Instructions for the task
Would you transcribe all of the data exactly, down to the last character?

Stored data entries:
BEGIN
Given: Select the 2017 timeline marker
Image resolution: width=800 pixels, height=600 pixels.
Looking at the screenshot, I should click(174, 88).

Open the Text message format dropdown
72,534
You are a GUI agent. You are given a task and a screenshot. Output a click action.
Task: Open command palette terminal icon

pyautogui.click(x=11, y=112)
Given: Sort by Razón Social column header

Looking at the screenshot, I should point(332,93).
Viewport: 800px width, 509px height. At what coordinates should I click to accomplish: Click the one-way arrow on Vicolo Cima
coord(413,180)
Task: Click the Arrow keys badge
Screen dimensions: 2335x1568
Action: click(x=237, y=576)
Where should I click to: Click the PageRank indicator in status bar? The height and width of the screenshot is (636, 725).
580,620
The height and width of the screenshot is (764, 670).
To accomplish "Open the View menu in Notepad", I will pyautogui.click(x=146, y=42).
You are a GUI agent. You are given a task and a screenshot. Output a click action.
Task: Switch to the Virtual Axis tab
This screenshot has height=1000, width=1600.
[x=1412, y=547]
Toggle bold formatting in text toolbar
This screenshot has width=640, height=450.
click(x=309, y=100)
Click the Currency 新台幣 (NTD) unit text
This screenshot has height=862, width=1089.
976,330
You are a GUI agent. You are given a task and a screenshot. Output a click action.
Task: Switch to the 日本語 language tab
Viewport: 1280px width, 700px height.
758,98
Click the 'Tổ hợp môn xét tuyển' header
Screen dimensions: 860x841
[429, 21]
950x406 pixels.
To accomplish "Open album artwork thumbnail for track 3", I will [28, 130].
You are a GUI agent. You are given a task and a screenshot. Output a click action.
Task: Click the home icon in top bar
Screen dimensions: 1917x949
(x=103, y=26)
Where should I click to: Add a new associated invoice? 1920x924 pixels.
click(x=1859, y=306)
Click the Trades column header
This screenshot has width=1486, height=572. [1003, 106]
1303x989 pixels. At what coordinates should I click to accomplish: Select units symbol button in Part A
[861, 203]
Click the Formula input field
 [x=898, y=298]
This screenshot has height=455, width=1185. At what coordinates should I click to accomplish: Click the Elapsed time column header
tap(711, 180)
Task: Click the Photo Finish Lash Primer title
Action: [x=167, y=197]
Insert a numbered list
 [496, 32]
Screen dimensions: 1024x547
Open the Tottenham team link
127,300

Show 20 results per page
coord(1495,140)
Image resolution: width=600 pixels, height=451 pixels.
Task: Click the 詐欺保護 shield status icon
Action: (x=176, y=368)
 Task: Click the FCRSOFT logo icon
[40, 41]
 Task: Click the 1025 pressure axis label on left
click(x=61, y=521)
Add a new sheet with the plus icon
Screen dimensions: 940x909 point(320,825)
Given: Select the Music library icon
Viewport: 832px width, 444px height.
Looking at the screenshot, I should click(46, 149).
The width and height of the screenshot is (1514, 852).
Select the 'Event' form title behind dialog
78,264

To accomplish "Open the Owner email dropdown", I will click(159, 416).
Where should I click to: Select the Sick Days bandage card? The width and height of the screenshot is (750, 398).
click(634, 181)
END
Answer space
Given: Select the 2017 timeline marker
Image resolution: width=800 pixels, height=600 pixels.
Looking at the screenshot, I should click(174, 88).

Open the Text message format dropdown
72,534
You are a GUI agent. You are given a task and a screenshot. Output a click action.
Task: Open command palette terminal icon

pyautogui.click(x=11, y=112)
Given: Sort by Razón Social column header

Looking at the screenshot, I should point(332,93).
Viewport: 800px width, 509px height. At what coordinates should I click to accomplish: Click the one-way arrow on Vicolo Cima
coord(413,180)
Task: Click the Arrow keys badge
Screen dimensions: 2335x1568
Action: click(x=237, y=576)
Where should I click to: Click the PageRank indicator in status bar? The height and width of the screenshot is (636, 725).
580,620
The height and width of the screenshot is (764, 670).
To accomplish "Open the View menu in Notepad", I will pyautogui.click(x=146, y=42).
You are a GUI agent. You are given a task and a screenshot. Output a click action.
Task: Switch to the Virtual Axis tab
This screenshot has height=1000, width=1600.
[x=1412, y=547]
Toggle bold formatting in text toolbar
This screenshot has width=640, height=450.
click(x=309, y=100)
Click the Currency 新台幣 (NTD) unit text
This screenshot has height=862, width=1089.
976,330
You are a GUI agent. You are given a task and a screenshot. Output a click action.
Task: Switch to the 日本語 language tab
Viewport: 1280px width, 700px height.
758,98
Click the 'Tổ hợp môn xét tuyển' header
Screen dimensions: 860x841
[429, 21]
950x406 pixels.
To accomplish "Open album artwork thumbnail for track 3", I will [28, 130].
You are a GUI agent. You are given a task and a screenshot. Output a click action.
Task: Click the home icon in top bar
Screen dimensions: 1917x949
(x=103, y=26)
Where should I click to: Add a new associated invoice? 1920x924 pixels.
click(x=1859, y=306)
Click the Trades column header
This screenshot has width=1486, height=572. [1003, 106]
1303x989 pixels. At what coordinates should I click to accomplish: Select units symbol button in Part A
[861, 203]
Click the Formula input field
 [x=898, y=298]
This screenshot has height=455, width=1185. At what coordinates should I click to accomplish: Click the Elapsed time column header
tap(711, 180)
Task: Click the Photo Finish Lash Primer title
Action: [x=167, y=197]
Insert a numbered list
 [496, 32]
Screen dimensions: 1024x547
Open the Tottenham team link
127,300

Show 20 results per page
coord(1495,140)
Image resolution: width=600 pixels, height=451 pixels.
Task: Click the 詐欺保護 shield status icon
Action: (x=176, y=368)
 Task: Click the FCRSOFT logo icon
[40, 41]
 Task: Click the 1025 pressure axis label on left
click(x=61, y=521)
Add a new sheet with the plus icon
Screen dimensions: 940x909 point(320,825)
Given: Select the Music library icon
Viewport: 832px width, 444px height.
Looking at the screenshot, I should click(46, 149).
The width and height of the screenshot is (1514, 852).
Select the 'Event' form title behind dialog
78,264

To accomplish "Open the Owner email dropdown", I will click(159, 416).
Where should I click to: Select the Sick Days bandage card? The width and height of the screenshot is (750, 398).
click(634, 181)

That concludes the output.